(Saved data entries)

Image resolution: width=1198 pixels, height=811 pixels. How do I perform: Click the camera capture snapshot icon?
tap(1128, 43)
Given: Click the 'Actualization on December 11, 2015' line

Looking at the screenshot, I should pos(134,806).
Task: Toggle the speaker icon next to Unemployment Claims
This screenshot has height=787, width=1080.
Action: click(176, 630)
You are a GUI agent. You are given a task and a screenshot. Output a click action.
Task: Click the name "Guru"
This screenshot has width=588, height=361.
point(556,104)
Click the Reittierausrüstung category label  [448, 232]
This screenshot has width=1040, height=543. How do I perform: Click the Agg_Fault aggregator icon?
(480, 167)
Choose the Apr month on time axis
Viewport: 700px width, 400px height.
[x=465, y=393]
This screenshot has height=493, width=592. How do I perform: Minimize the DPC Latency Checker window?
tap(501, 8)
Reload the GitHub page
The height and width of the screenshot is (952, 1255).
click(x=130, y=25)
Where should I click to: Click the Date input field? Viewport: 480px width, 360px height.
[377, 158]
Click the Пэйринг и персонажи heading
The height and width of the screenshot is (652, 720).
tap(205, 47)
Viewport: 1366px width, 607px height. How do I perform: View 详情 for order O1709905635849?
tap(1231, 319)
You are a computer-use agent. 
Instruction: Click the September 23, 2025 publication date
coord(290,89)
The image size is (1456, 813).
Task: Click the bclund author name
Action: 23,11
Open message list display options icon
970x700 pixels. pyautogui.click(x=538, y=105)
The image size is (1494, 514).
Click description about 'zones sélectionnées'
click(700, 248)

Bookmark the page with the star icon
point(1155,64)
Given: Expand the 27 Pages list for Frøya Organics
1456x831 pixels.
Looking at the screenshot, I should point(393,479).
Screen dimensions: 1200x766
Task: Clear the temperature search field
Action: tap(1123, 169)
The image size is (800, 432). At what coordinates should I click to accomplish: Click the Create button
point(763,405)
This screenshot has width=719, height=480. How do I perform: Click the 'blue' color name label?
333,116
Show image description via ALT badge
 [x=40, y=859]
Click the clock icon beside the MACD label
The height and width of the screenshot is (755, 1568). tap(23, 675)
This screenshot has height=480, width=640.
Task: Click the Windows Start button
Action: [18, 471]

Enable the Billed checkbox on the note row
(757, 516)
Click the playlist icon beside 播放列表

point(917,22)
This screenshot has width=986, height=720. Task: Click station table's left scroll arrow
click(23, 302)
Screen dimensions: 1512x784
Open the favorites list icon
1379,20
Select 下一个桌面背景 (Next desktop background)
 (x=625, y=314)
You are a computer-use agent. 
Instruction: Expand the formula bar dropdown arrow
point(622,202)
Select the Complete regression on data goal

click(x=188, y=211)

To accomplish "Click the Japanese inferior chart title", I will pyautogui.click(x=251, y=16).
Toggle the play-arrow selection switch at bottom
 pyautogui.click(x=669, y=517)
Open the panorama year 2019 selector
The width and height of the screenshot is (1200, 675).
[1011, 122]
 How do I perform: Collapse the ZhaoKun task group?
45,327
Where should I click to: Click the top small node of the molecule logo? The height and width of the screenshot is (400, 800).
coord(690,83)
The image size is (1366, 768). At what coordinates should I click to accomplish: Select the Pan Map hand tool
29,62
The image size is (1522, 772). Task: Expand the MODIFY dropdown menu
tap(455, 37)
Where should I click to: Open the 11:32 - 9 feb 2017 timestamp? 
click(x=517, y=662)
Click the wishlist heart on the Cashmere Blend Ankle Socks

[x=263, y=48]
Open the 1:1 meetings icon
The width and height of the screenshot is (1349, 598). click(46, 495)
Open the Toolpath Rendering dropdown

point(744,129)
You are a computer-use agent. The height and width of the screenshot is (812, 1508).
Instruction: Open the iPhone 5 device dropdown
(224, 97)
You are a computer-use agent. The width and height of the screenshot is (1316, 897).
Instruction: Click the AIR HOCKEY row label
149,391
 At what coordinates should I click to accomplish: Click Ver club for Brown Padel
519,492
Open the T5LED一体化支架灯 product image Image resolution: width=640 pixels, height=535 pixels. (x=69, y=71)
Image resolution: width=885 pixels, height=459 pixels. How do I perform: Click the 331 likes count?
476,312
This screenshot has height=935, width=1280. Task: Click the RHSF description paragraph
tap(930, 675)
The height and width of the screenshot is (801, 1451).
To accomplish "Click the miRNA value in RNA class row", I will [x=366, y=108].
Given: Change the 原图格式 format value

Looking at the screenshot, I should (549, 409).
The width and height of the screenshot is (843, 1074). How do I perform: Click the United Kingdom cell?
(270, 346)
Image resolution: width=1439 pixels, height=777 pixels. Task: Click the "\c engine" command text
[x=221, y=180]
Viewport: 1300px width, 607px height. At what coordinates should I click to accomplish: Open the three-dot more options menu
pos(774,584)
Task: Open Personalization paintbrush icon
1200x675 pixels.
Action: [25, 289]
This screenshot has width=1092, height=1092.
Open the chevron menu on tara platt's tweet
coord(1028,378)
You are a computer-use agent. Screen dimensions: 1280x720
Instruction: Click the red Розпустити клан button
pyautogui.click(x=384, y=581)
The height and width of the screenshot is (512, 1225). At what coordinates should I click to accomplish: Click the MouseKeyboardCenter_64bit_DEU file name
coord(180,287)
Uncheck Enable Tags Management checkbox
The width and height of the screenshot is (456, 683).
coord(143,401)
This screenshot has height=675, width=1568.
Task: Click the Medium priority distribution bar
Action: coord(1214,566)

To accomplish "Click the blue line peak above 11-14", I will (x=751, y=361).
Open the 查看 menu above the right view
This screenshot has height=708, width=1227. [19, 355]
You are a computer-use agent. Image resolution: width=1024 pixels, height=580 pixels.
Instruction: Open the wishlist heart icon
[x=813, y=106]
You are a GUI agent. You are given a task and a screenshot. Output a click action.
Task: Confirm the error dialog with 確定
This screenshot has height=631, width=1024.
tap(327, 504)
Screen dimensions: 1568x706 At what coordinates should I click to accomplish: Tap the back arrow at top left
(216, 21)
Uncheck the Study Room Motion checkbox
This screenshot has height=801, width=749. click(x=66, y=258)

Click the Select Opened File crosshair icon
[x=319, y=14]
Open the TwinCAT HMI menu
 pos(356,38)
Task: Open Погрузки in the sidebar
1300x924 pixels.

Your goal: Return the entries above word for word.

Response below:
Image resolution: width=1198 pixels, height=811 pixels. How do I perform: Click the camera capture snapshot icon?
tap(1128, 43)
Given: Click the 'Actualization on December 11, 2015' line

Looking at the screenshot, I should pos(134,806).
Task: Toggle the speaker icon next to Unemployment Claims
This screenshot has height=787, width=1080.
Action: click(176, 630)
You are a GUI agent. You are given a task and a screenshot. Output a click action.
Task: Click the name "Guru"
This screenshot has width=588, height=361.
point(556,104)
Click the Reittierausrüstung category label  [448, 232]
This screenshot has width=1040, height=543. How do I perform: Click the Agg_Fault aggregator icon?
(480, 167)
Choose the Apr month on time axis
Viewport: 700px width, 400px height.
[x=465, y=393]
This screenshot has height=493, width=592. How do I perform: Minimize the DPC Latency Checker window?
tap(501, 8)
Reload the GitHub page
The height and width of the screenshot is (952, 1255).
click(x=130, y=25)
Where should I click to: Click the Date input field? Viewport: 480px width, 360px height.
[377, 158]
Click the Пэйринг и персонажи heading
The height and width of the screenshot is (652, 720).
tap(205, 47)
Viewport: 1366px width, 607px height. How do I perform: View 详情 for order O1709905635849?
tap(1231, 319)
You are a computer-use agent. 
Instruction: Click the September 23, 2025 publication date
coord(290,89)
The image size is (1456, 813).
Task: Click the bclund author name
Action: 23,11
Open message list display options icon
970x700 pixels. pyautogui.click(x=538, y=105)
The image size is (1494, 514).
Click description about 'zones sélectionnées'
click(700, 248)

Bookmark the page with the star icon
point(1155,64)
Given: Expand the 27 Pages list for Frøya Organics
1456x831 pixels.
Looking at the screenshot, I should point(393,479).
Screen dimensions: 1200x766
Task: Clear the temperature search field
Action: tap(1123, 169)
The image size is (800, 432). At what coordinates should I click to accomplish: Click the Create button
point(763,405)
This screenshot has width=719, height=480. How do I perform: Click the 'blue' color name label?
333,116
Show image description via ALT badge
 [x=40, y=859]
Click the clock icon beside the MACD label
The height and width of the screenshot is (755, 1568). tap(23, 675)
This screenshot has height=480, width=640.
Task: Click the Windows Start button
Action: [18, 471]

Enable the Billed checkbox on the note row
(757, 516)
Click the playlist icon beside 播放列表

point(917,22)
This screenshot has width=986, height=720. Task: Click station table's left scroll arrow
click(23, 302)
Screen dimensions: 1512x784
Open the favorites list icon
1379,20
Select 下一个桌面背景 (Next desktop background)
 (x=625, y=314)
You are a computer-use agent. 
Instruction: Expand the formula bar dropdown arrow
point(622,202)
Select the Complete regression on data goal

click(x=188, y=211)

To accomplish "Click the Japanese inferior chart title", I will pyautogui.click(x=251, y=16).
Toggle the play-arrow selection switch at bottom
 pyautogui.click(x=669, y=517)
Open the panorama year 2019 selector
The width and height of the screenshot is (1200, 675).
[1011, 122]
 How do I perform: Collapse the ZhaoKun task group?
45,327
Where should I click to: Click the top small node of the molecule logo? The height and width of the screenshot is (400, 800).
coord(690,83)
The image size is (1366, 768). At what coordinates should I click to accomplish: Select the Pan Map hand tool
29,62
The image size is (1522, 772). Task: Expand the MODIFY dropdown menu
tap(455, 37)
Where should I click to: Open the 11:32 - 9 feb 2017 timestamp? 
click(x=517, y=662)
Click the wishlist heart on the Cashmere Blend Ankle Socks

[x=263, y=48]
Open the 1:1 meetings icon
The width and height of the screenshot is (1349, 598). click(46, 495)
Open the Toolpath Rendering dropdown

point(744,129)
You are a computer-use agent. The height and width of the screenshot is (812, 1508).
Instruction: Open the iPhone 5 device dropdown
(224, 97)
You are a computer-use agent. The width and height of the screenshot is (1316, 897).
Instruction: Click the AIR HOCKEY row label
149,391
 At what coordinates should I click to accomplish: Click Ver club for Brown Padel
519,492
Open the T5LED一体化支架灯 product image Image resolution: width=640 pixels, height=535 pixels. (x=69, y=71)
Image resolution: width=885 pixels, height=459 pixels. How do I perform: Click the 331 likes count?
476,312
This screenshot has height=935, width=1280. Task: Click the RHSF description paragraph
tap(930, 675)
The height and width of the screenshot is (801, 1451).
To accomplish "Click the miRNA value in RNA class row", I will [x=366, y=108].
Given: Change the 原图格式 format value

Looking at the screenshot, I should (549, 409).
The width and height of the screenshot is (843, 1074). How do I perform: Click the United Kingdom cell?
(270, 346)
Image resolution: width=1439 pixels, height=777 pixels. Task: Click the "\c engine" command text
[x=221, y=180]
Viewport: 1300px width, 607px height. At what coordinates should I click to accomplish: Open the three-dot more options menu
pos(774,584)
Task: Open Personalization paintbrush icon
1200x675 pixels.
Action: [25, 289]
This screenshot has width=1092, height=1092.
Open the chevron menu on tara platt's tweet
coord(1028,378)
You are a computer-use agent. Screen dimensions: 1280x720
Instruction: Click the red Розпустити клан button
pyautogui.click(x=384, y=581)
The height and width of the screenshot is (512, 1225). At what coordinates should I click to accomplish: Click the MouseKeyboardCenter_64bit_DEU file name
coord(180,287)
Uncheck Enable Tags Management checkbox
The width and height of the screenshot is (456, 683).
coord(143,401)
This screenshot has height=675, width=1568.
Task: Click the Medium priority distribution bar
Action: coord(1214,566)

To accomplish "Click the blue line peak above 11-14", I will (x=751, y=361).
Open the 查看 menu above the right view
This screenshot has height=708, width=1227. [19, 355]
You are a computer-use agent. Image resolution: width=1024 pixels, height=580 pixels.
Instruction: Open the wishlist heart icon
[x=813, y=106]
You are a GUI agent. You are given a task and a screenshot. Output a click action.
Task: Confirm the error dialog with 確定
This screenshot has height=631, width=1024.
tap(327, 504)
Screen dimensions: 1568x706 At what coordinates should I click to accomplish: Tap the back arrow at top left
(216, 21)
Uncheck the Study Room Motion checkbox
This screenshot has height=801, width=749. click(x=66, y=258)

Click the Select Opened File crosshair icon
[x=319, y=14]
Open the TwinCAT HMI menu
 pos(356,38)
Task: Open Погрузки in the sidebar
1300x924 pixels.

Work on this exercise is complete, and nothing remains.